Latin and Sanskrit are far more closely related than one would assume.
Almost all European languages operate with the Roman script. Even so, they use a whole range of accents to convey the phonetical richness of the language.
à á â ä æ ã å ā
This is true of languages that do not operate with the Roman script as well. Indian languages have hundreds of alphabets because of their phonetical richness.
The Eastern languages are even more subtle in their phonetics. Ask someone who has to deal with - Shao / Xiao / Zhao.
The African languages are even more complex with ‘!’ being used to represent clicks of the tongue.
The only European language that does not use any accents at all is English. This makes it a nightmare for some non-native English learners.
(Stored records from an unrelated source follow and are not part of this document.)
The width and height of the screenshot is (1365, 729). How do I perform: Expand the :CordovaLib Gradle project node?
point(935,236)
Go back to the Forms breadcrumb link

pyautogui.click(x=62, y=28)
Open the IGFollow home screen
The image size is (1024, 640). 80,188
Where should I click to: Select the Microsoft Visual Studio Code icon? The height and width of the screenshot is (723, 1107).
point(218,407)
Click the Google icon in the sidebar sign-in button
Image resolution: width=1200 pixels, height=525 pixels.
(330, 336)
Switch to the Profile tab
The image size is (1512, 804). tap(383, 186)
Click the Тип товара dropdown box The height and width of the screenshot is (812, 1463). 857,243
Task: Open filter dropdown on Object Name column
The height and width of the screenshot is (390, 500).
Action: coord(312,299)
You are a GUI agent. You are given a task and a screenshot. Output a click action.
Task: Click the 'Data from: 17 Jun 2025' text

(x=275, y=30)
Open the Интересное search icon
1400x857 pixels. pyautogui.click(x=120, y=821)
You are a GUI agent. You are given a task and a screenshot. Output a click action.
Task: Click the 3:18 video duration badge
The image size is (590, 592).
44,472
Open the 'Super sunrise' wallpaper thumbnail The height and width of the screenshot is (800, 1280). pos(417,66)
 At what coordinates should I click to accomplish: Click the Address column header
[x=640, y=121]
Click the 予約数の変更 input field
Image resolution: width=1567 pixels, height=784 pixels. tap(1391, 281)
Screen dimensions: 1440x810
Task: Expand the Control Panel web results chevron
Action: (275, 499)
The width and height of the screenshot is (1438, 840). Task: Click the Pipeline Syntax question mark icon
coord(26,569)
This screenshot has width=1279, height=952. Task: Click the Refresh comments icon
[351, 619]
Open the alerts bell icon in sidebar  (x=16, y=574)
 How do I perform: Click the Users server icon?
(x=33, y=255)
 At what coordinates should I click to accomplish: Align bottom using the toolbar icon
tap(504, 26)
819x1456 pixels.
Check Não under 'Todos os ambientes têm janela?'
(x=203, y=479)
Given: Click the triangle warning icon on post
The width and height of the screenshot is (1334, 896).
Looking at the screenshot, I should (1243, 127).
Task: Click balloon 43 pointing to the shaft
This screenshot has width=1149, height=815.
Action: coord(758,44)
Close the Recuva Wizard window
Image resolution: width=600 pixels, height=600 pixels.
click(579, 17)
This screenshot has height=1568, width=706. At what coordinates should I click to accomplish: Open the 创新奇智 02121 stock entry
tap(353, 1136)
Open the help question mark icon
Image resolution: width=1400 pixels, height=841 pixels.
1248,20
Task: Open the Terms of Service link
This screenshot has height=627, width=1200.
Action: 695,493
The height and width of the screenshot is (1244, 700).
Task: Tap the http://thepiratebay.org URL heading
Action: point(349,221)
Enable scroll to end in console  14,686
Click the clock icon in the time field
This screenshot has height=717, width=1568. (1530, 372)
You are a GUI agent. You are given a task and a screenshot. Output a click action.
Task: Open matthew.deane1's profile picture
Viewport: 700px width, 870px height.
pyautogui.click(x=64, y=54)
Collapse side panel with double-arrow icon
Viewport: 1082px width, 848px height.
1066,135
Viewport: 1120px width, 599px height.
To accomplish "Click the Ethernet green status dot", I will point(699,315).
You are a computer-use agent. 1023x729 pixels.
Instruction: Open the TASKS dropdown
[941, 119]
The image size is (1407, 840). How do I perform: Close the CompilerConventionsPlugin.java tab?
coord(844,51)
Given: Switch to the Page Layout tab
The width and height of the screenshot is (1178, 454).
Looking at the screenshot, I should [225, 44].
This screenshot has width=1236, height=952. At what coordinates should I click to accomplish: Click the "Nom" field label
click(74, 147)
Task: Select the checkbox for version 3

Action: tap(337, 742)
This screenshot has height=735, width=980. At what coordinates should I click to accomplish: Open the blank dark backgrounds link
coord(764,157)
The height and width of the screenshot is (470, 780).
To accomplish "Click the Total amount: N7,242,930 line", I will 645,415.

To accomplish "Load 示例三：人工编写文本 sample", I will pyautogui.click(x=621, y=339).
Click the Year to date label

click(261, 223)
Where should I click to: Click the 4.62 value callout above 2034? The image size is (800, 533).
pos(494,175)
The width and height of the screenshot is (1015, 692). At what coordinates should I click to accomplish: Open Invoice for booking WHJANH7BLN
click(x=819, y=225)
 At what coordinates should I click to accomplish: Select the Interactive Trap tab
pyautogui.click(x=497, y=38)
Why is ‘Ch’ not pronounced the same way in Charity, Chimera and Charade.
The phonetical poverty of English implies that certain sounds from other languages are impossible to even convey in writing in English.
At the same time, this makes the language attractive. Anyone can learn it quickly and it is very easy to teach to another person. The results are obvious.
In 1900 China had a population of 467 million. By comparison, England has 41.5 million people and the USA had 76.3 million people (not all of them English). Today English has become the lingua franca across the world. While there are those who would attribute this to the breadth of the British Empire, the Spaniards and the French had spread themselves just as wide.
English has the largest number of non-native speakers across the globe. All because it is devoid of too many subtleties.